Skills and qualifications in Cyber ops are going to become in big demand in the future and they are expected by the year 2020 there is going to about 6 million Cyber Ops jobs out there and approximately a fourth of those jobs will be unfilled. So if this is an industry that you think you would be interested in you might want to look at steering your certification course in this direction. Cisco now has introduced its own Cyber ops certification that you can now go take to become qualified in this area of expertise. One section of this training will cover a topic called the Intrusion kill-chain or sometimes referred to as the cyber kill chain or Lockheed Martin kill-chain because these are the names of two fellows who first documented it.
So what is the cyber kill chain? The cyber kill chain simply put refers to the sequence of the seven steps that an attacker goes through as they are trying to compromise your system and try and get in and do malicious damage to your systems.

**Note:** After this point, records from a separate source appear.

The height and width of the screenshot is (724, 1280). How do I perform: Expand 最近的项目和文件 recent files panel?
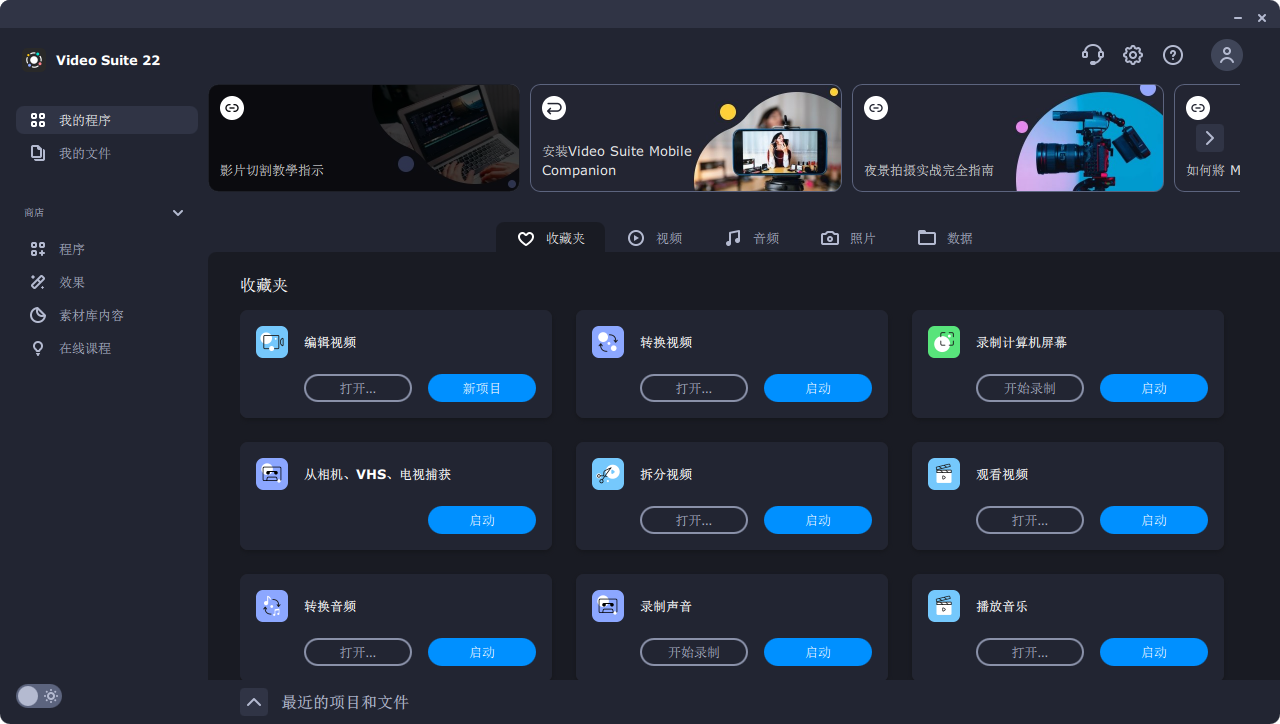(x=254, y=702)
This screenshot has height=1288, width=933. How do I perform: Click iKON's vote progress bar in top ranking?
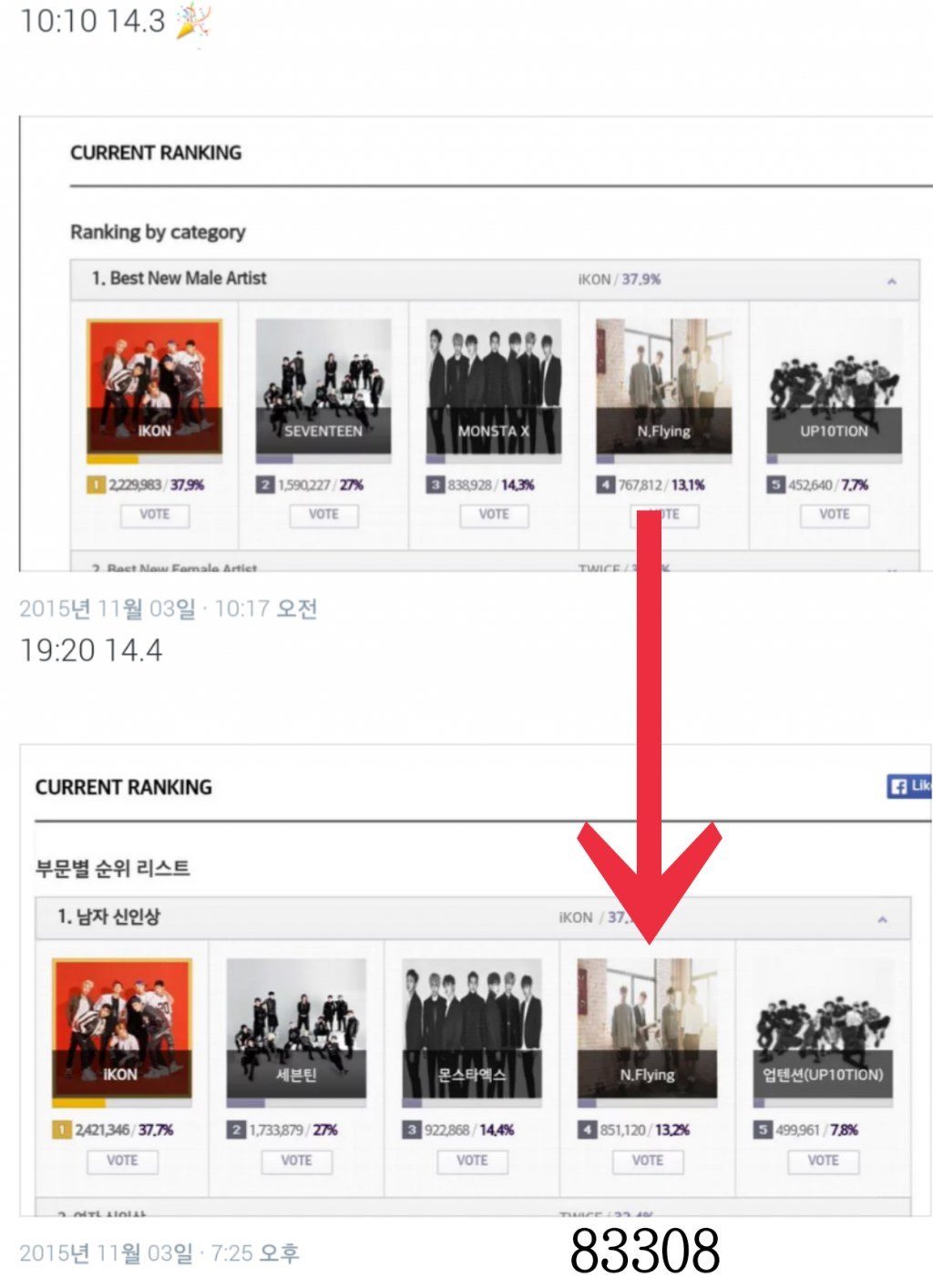[155, 459]
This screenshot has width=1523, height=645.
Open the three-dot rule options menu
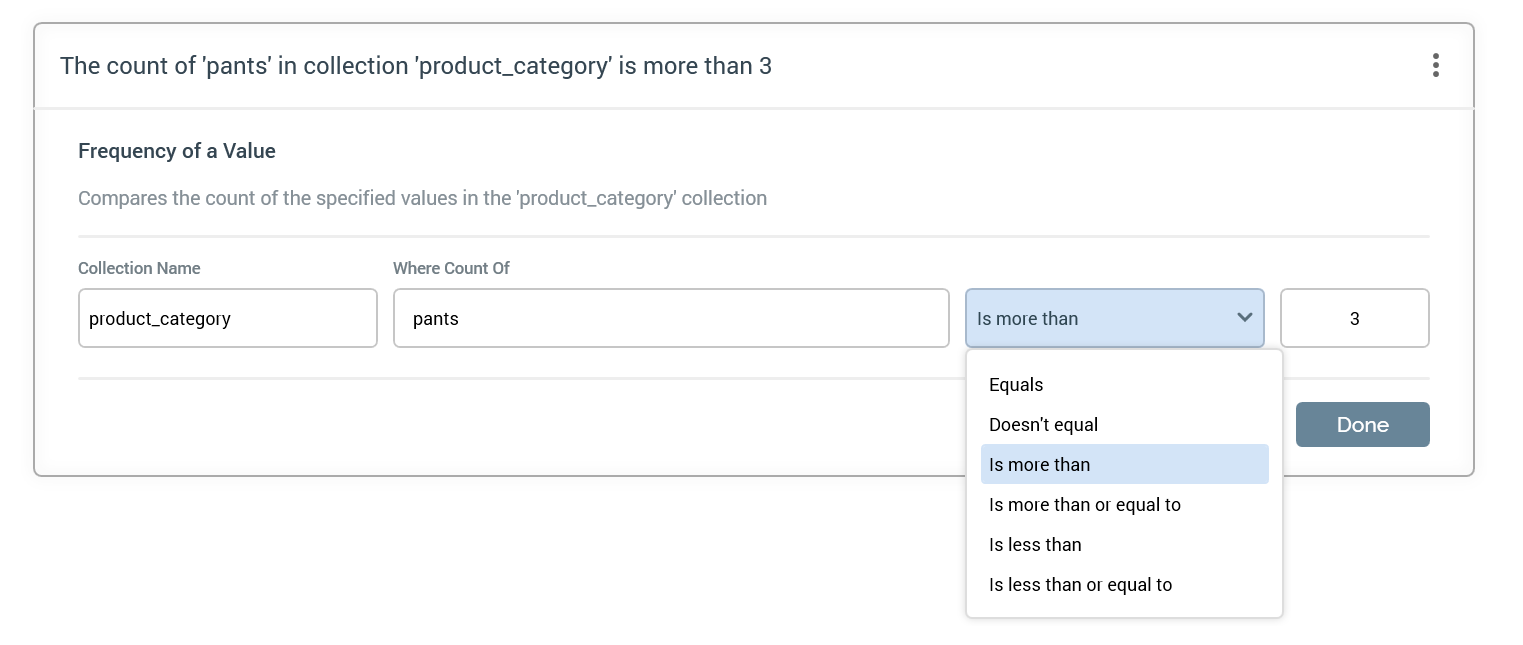[x=1435, y=66]
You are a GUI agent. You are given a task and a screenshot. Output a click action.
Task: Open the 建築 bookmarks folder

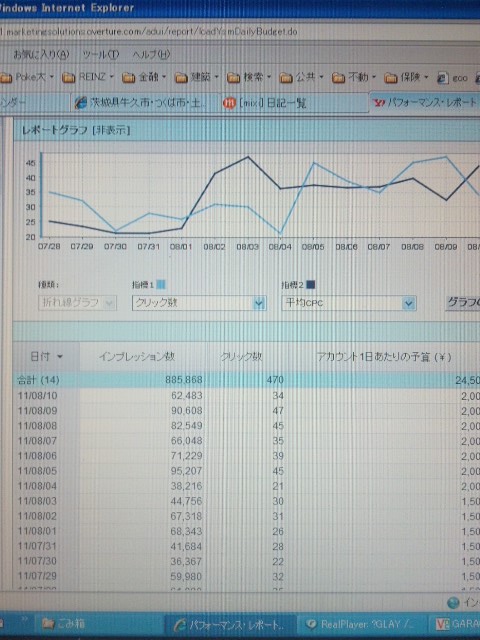pos(196,77)
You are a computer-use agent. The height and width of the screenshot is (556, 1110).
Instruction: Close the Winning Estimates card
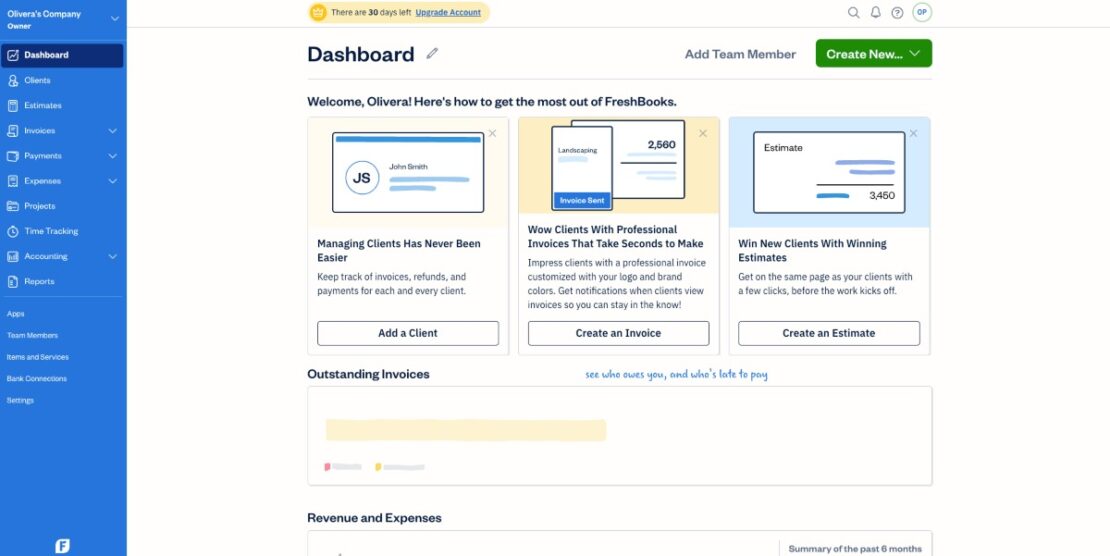[913, 133]
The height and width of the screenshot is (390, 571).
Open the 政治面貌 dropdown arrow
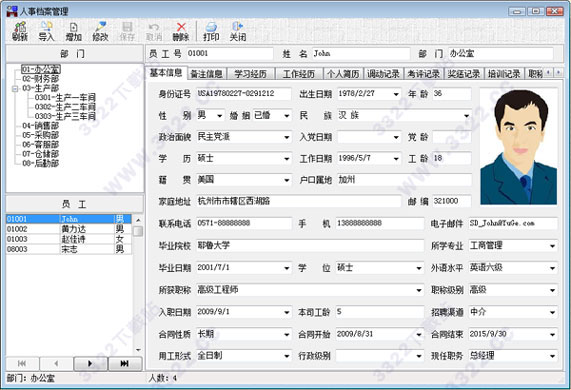point(287,137)
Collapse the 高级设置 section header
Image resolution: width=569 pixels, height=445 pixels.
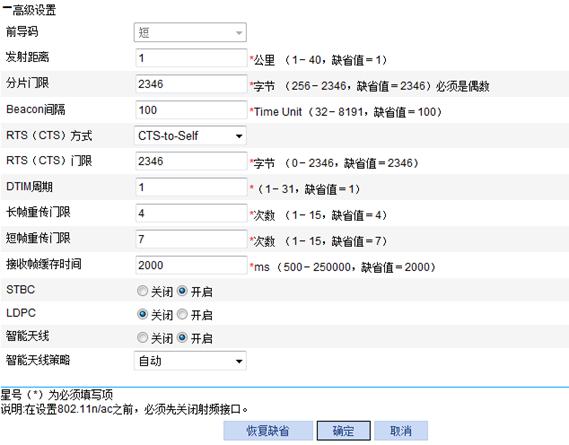point(29,10)
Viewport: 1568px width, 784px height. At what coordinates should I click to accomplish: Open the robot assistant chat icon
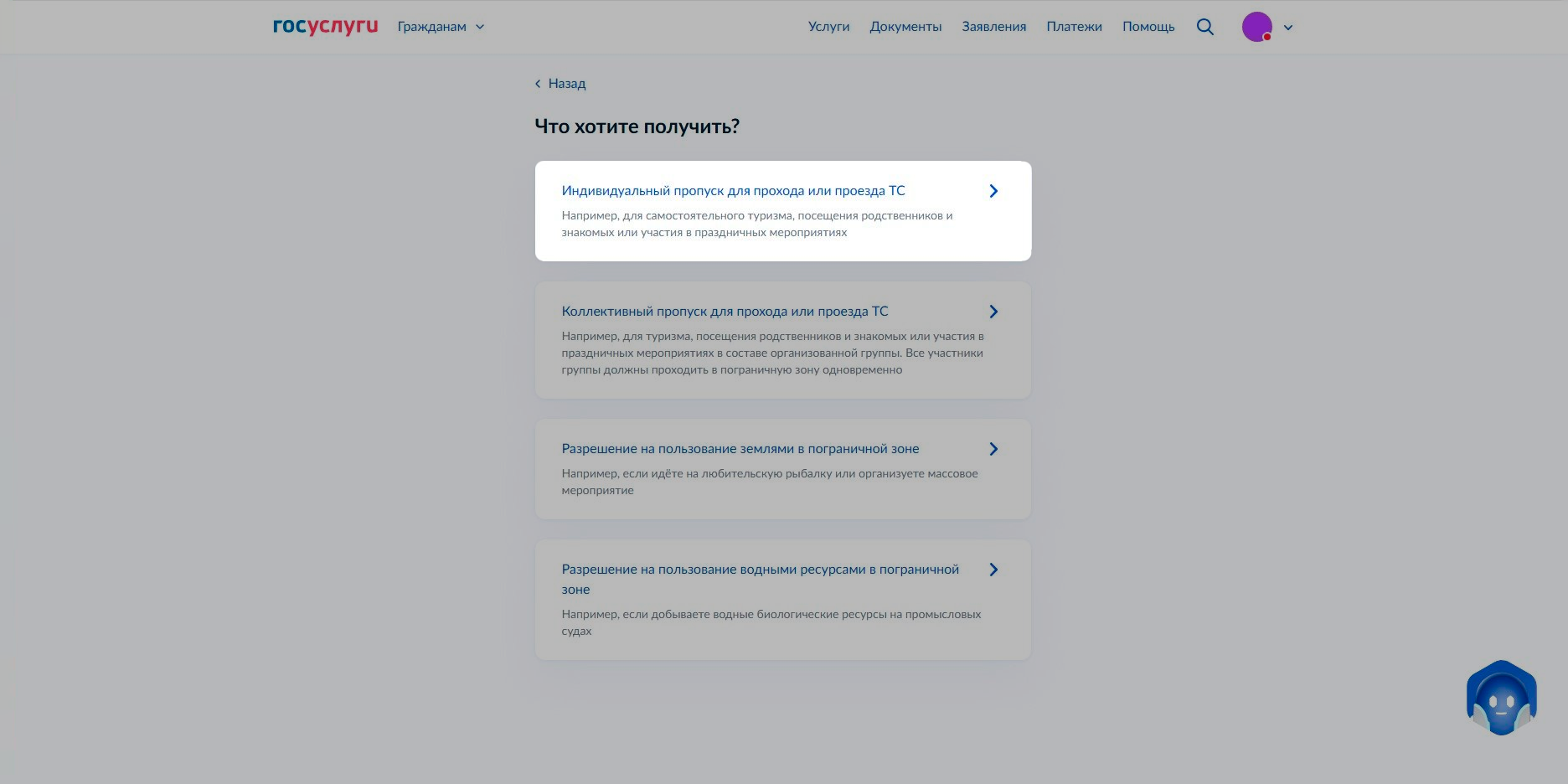point(1501,698)
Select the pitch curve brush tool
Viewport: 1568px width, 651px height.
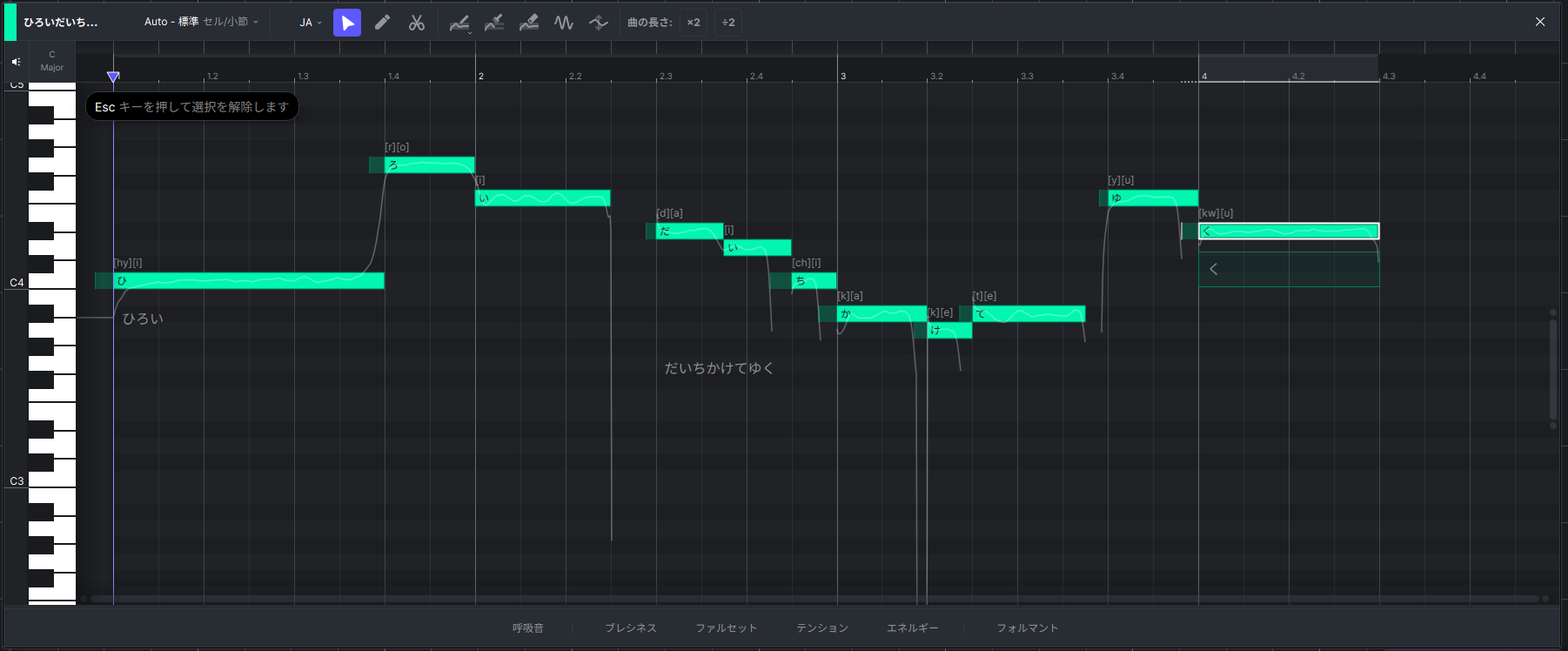[494, 23]
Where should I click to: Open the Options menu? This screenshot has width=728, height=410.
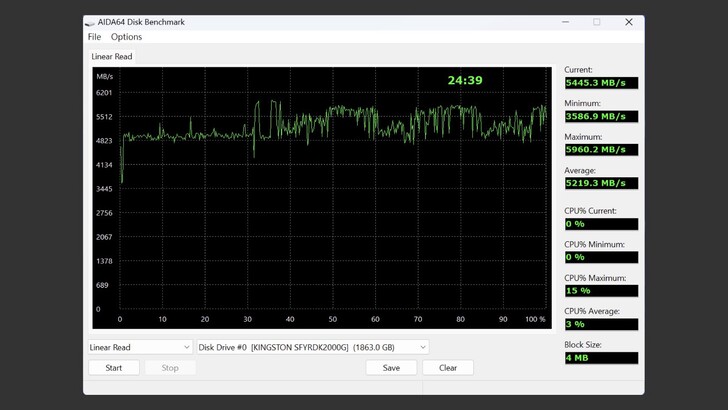coord(126,37)
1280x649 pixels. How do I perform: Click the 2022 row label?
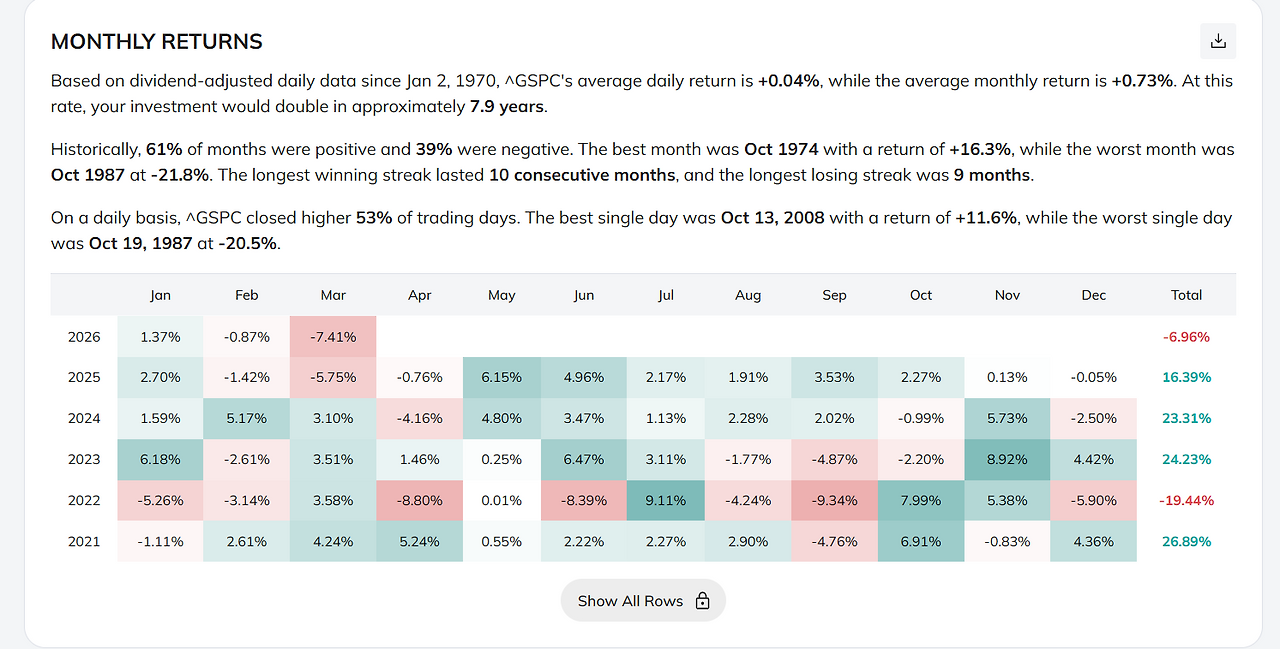[x=84, y=500]
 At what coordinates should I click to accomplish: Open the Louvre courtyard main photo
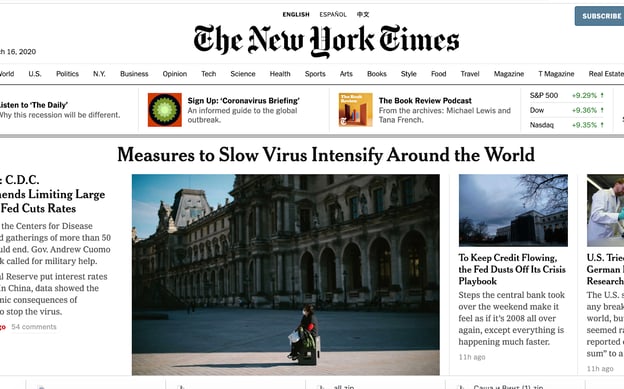click(x=286, y=275)
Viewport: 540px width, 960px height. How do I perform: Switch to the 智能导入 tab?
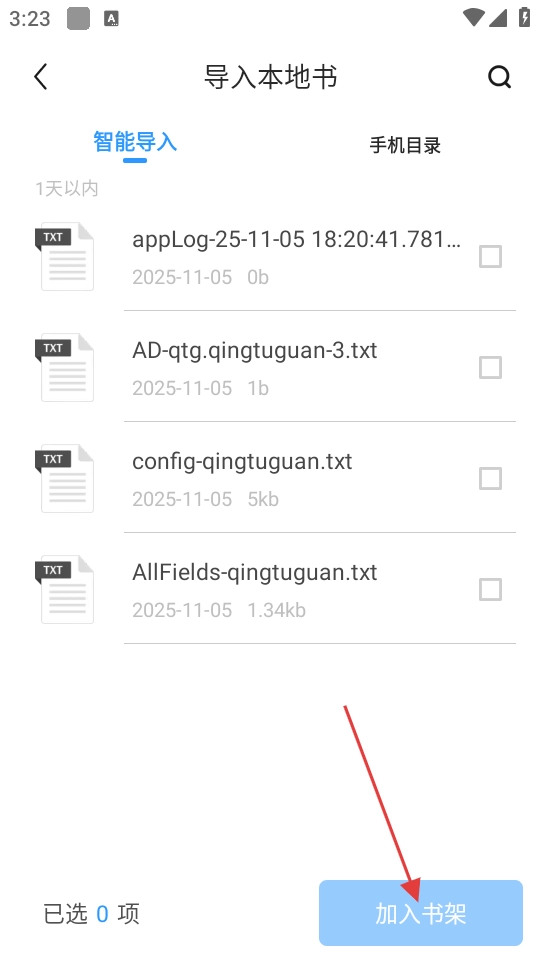(135, 142)
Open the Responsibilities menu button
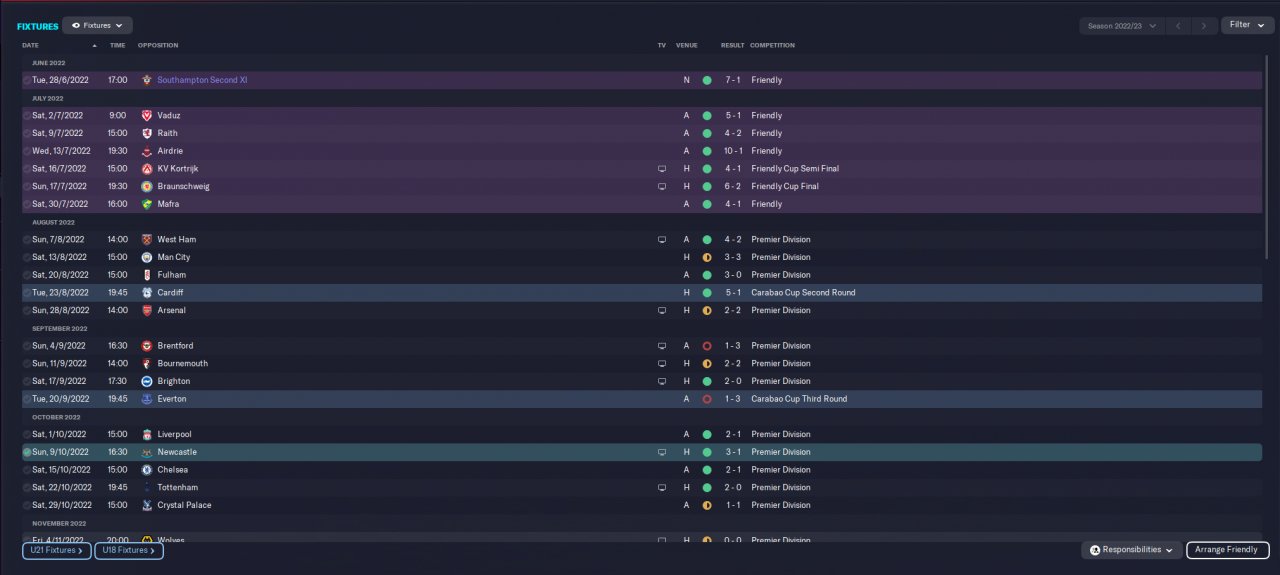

By understanding this sequence of steps the attacker goes through then we can better plan and implement measures to protect ourselves to stop these attackers from getting in.
1st Step – Reconnaissance.
The first of these seven steps is reconnaissance. This is where the attacker investigates and gathers information about your systems There are different ways an attacker can retrieve this information. One of the more popular and obvious ways is by searching online either by going to LinkedIn or a Job ad website to retrieves information like what do the current I.T staff have qualifications on which will then point to the types of systems they may have in place, or if there is a job advert at this organisation, what sort of qualifications are they after. If these results come back with Windows Server qualifications and particular manufacture of firewall then you already have a good idea of what makes up part of their network and then these attackers can then target weaknesses in these systems.
2nd Step – Weaponization.
The second step will be weaponisation. This is where the attacker will plan on what sort of process and tools they will use to try to infiltrate the system. Once the attackers have information regarding the systems and the vulnerabilities that they can attack they can then decide what tools they will use.
3rd Step – Delivery
The third step is the Delivery of the attack. So this means once the attacker has found the weakness they will try and deliver a piece of software into the target systems that they can then use to take out the attack. Sometimes you may want to get the software inside the network first before you can carry out the attack so you find a way to deliver that software onto one of the systems inside of the network. A phishing attack is one of these methods to get that software onto one of the systems
4th Step – Exploitation
The 4th step is the exploitation phase. This is where the attacker has launched the attack and is taking advantage of the weakness that they have identified.
5th Step – Installation
The next phase is Installation. The installation phase is where the attacker installs the software and finally gaining access to the organisation’s systems.
6th Step – Command and control
The sixth step is called “Command and control”. Once the software is installed the attacker can start remote controlling and taking control of the systems.
7th Step – Action on Objectives
The final phase of the intrusion kill-chain is called “Action on Objectives”. Now that the attacker has full control of the systems then the attacker can now perform the action which they came to do in the first place. So basically they are taking action on their objective, whether it be for financial gain, or to steal or manipulate data.
The idea of the intrusion kill-chain is to understand the thought process of potential attackers and try and catch attackers at a very early stage of the process. There are a variety of things you can do to recognise signs you are being attacked at each step in the kill chain. It’s a good idea to spend more time monitoring abnormalities at the edge of your network and catch these actions early at the reconnaissance stage which will flag that someone is trying to gather information about your systems. The CCNA certification in Cyber ops will go through some of these methods to detect this suspicious activity. If you decide to participate in this certification course it is a good idea to understand the 7 steps outlined above.